If the difference of an arithmetic sequence is 4 and the 5th term is 15.what is the first term of the sequence?
Generally called the "common difference" of 4 ---> d = 4
term(5) = a + 4d
a+4(4) = 15
a = 15-16 = -1<---- first term
To find the first term of the arithmetic sequence, you can use the formula:
\(a_1 = a_n - (n-1)d\)
where:
\(a_1\) is the first term,
\(a_n\) is the \(n\)th term, and
\(d\) is the common difference in the sequence.
We are given that the common difference (\(d\)) is 4 and the 5th term (\(a_5\)) is 15.
So, substituting these values into the formula, we have:
\(a_1 = 15 - (5-1)(4)\)
Simplifying the expression:
\(a_1 = 15 - 4(4)\)
\(a_1 = 15 - 16\)
\(a_1 = -1\)
Therefore, the first term of the sequence is -1.
To find the first term of the arithmetic sequence, we can use the formula for the nth term of an arithmetic sequence:
An = A1 + (n - 1)d
where An represents the nth term, A1 represents the first term, n represents the position of the term in the sequence, and d represents the common difference.

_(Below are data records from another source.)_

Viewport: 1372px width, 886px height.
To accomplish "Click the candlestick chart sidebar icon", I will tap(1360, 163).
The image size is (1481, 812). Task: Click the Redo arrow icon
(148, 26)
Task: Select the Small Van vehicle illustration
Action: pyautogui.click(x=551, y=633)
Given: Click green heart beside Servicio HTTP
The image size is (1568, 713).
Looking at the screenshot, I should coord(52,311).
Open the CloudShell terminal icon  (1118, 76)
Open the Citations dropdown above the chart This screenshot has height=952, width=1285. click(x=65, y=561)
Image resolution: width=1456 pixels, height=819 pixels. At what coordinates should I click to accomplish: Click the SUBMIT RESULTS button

Given that the difference of the arithmetic sequence is 4, we have:
d = 4
To find the first term, we need to find the value of A1. Using the given information that the 5th term is 15, we can substitute the values into the formula:
A5 = A1 + (5 - 1)d
15 = A1 + 4(5 - 1)
15 = A1 + 4(4)
15 = A1 + 16
Subtracting 16 from both sides of the equation, we get:
-1 = A1
Therefore, the first term of the arithmetic sequence is -1.